I adore the idea of this initiative. (Of course I do or I wouldn’t have this blog.) As a current PhD student, I am overwhelmed at the resources available at my American university and daily wonder how they could best be shared; I also constantly fret that my own work may not be relevant to those outside the university. Increasing the flow of knowledge – in both directions – between those who research international development and those who could benefit from the research has great potential.
Yet I must keep my enthusiasm in check. I read some research this week that raises concerns about cross-border higher education partnerships for development.
Elisabeth Anne Wilson, a student who came before me at the University of Minnesota, researched 37 partnerships held by Makerere University in Uganda.

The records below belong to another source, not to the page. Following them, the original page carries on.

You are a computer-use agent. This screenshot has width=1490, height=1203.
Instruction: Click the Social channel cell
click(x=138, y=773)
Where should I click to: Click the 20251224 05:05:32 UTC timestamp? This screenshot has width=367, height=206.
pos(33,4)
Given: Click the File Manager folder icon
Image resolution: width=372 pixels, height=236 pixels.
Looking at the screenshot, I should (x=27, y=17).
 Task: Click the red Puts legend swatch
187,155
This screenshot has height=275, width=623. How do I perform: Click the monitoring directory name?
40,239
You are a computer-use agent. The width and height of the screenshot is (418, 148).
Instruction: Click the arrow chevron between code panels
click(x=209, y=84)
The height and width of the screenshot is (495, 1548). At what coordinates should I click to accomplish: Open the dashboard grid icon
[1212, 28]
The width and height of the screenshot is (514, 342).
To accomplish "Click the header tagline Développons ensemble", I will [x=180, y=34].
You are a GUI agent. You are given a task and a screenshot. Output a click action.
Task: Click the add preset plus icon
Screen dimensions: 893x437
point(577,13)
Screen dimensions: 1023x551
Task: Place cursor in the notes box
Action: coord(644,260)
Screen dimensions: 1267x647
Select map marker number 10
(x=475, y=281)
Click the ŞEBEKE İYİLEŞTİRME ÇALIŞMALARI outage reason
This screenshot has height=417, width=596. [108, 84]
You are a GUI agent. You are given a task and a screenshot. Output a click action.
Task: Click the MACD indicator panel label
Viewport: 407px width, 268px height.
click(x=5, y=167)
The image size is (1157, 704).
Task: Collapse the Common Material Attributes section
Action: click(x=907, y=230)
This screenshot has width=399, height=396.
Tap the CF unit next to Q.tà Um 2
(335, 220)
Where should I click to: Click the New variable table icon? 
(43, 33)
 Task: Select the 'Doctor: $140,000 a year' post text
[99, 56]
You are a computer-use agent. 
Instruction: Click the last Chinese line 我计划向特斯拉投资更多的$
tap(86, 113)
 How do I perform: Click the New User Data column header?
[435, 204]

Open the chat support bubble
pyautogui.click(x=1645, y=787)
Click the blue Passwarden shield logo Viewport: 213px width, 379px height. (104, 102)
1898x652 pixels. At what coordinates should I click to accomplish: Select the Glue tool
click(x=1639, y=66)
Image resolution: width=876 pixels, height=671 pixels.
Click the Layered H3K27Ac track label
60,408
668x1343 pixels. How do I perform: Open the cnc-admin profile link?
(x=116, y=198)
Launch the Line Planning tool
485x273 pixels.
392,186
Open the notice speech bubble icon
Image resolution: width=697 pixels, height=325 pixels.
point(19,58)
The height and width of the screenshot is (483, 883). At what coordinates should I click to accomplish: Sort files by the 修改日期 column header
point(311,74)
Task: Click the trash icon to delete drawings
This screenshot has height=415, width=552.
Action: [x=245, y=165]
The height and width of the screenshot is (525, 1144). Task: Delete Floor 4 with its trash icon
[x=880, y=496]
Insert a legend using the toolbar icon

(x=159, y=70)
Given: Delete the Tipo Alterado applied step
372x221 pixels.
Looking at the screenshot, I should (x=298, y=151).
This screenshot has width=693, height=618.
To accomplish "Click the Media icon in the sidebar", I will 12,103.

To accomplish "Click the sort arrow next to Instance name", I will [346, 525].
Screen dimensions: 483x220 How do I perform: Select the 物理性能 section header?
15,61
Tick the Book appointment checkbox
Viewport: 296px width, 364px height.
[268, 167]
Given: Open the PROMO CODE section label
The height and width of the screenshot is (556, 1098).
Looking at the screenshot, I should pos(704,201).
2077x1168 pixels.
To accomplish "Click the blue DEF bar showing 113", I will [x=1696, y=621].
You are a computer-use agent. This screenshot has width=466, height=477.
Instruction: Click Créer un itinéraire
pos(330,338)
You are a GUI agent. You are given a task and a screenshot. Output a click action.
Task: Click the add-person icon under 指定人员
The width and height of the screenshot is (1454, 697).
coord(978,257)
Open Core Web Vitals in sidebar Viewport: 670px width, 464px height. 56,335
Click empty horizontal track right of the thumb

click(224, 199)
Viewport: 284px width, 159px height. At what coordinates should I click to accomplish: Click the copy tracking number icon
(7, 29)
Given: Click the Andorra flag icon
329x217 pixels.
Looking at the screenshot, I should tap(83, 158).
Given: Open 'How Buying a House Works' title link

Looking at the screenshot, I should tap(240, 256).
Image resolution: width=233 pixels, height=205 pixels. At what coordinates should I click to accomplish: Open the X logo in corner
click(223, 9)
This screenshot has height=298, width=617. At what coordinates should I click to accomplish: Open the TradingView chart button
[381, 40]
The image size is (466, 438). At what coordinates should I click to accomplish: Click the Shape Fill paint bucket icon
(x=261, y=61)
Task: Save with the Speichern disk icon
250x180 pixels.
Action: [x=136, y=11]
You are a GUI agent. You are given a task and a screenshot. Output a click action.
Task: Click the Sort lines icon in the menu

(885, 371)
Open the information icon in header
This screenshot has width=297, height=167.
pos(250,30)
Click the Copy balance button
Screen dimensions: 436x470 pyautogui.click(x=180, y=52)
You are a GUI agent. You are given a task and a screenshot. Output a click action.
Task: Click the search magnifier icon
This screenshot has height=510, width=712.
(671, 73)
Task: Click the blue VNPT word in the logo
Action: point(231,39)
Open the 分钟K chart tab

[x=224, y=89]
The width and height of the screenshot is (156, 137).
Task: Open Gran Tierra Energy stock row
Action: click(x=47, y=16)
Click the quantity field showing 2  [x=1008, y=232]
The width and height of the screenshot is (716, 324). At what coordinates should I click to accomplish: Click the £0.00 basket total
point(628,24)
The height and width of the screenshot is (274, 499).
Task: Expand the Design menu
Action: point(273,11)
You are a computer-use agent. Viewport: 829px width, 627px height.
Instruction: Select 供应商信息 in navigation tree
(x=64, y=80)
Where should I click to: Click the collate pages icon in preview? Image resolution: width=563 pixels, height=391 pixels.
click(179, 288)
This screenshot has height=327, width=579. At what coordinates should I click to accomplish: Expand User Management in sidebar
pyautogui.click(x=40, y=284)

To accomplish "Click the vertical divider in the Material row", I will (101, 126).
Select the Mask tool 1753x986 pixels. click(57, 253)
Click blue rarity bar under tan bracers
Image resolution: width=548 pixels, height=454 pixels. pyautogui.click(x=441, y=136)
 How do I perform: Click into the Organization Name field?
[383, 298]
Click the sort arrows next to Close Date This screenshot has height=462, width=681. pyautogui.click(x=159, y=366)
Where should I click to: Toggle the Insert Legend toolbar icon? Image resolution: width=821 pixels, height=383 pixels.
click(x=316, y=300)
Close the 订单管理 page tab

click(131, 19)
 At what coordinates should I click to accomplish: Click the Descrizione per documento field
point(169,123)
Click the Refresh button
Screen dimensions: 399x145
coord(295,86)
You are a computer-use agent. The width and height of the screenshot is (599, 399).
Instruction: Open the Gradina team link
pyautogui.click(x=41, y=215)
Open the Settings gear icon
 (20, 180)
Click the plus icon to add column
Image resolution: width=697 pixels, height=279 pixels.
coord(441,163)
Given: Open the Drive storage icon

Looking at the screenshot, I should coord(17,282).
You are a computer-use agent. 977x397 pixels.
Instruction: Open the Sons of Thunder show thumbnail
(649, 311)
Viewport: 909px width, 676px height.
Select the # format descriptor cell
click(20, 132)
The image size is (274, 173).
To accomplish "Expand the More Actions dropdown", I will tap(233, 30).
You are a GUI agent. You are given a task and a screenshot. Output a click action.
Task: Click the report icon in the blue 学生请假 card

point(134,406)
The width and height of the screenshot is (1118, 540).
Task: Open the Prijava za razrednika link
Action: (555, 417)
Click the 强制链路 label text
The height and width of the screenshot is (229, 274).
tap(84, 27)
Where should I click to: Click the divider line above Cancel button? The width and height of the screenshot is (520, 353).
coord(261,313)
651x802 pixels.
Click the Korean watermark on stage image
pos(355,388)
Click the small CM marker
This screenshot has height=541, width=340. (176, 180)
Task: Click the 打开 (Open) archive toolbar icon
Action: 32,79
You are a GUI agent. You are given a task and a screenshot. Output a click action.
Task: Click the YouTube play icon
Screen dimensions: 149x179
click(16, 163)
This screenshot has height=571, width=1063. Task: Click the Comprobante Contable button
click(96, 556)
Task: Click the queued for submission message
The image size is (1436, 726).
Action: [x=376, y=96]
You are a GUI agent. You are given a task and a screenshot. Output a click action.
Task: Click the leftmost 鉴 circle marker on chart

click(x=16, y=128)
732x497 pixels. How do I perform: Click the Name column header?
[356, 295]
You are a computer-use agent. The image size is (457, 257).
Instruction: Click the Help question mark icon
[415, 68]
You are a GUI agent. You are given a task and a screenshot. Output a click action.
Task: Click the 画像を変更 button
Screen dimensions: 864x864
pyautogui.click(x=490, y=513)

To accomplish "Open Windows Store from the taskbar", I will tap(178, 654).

In her dissertation, she found that cross-border partnerships held four significant factors: certain “faculty are motivated by individual benefits; internal challenges at the university that hinder partnership development and impact; informal faculty mentorship that happens during partnerships; and reinforcement of dependence on external funding.” In sum, cross-borders collaborations face serious challenges to execute partnerships in the ways intended, although there are positive outcomes in terms of faculty mentorship within the same institutions (my apologies to Dr. Wilson for the coarse summary of her good work).
It is also significant to note that Dr. Wilson set out to examine both externally and internally funded partnerships, yet she found only externally funded ones. “In this study…the faculty members who were interviewed provided no examples of successful, internally funded partnerships. Implications that the university participates in only externally funded partnerships may indicate that the partnership strategy does not hold promise for future sustainability.”
Hmph, my enthusiasm has deflated a bit. Perhaps it is unfair of me to extrapolate Dr. Wilson’s research to all cross-border partnerships for development, especially as HED is funding links between the US and many parts of the world. Each institutional partnership must have its own strengths and weaknesses. Clearly, there is still much to consider in university partnerships for international development and improving existing partnerships. With that motivation, I turn back to my books.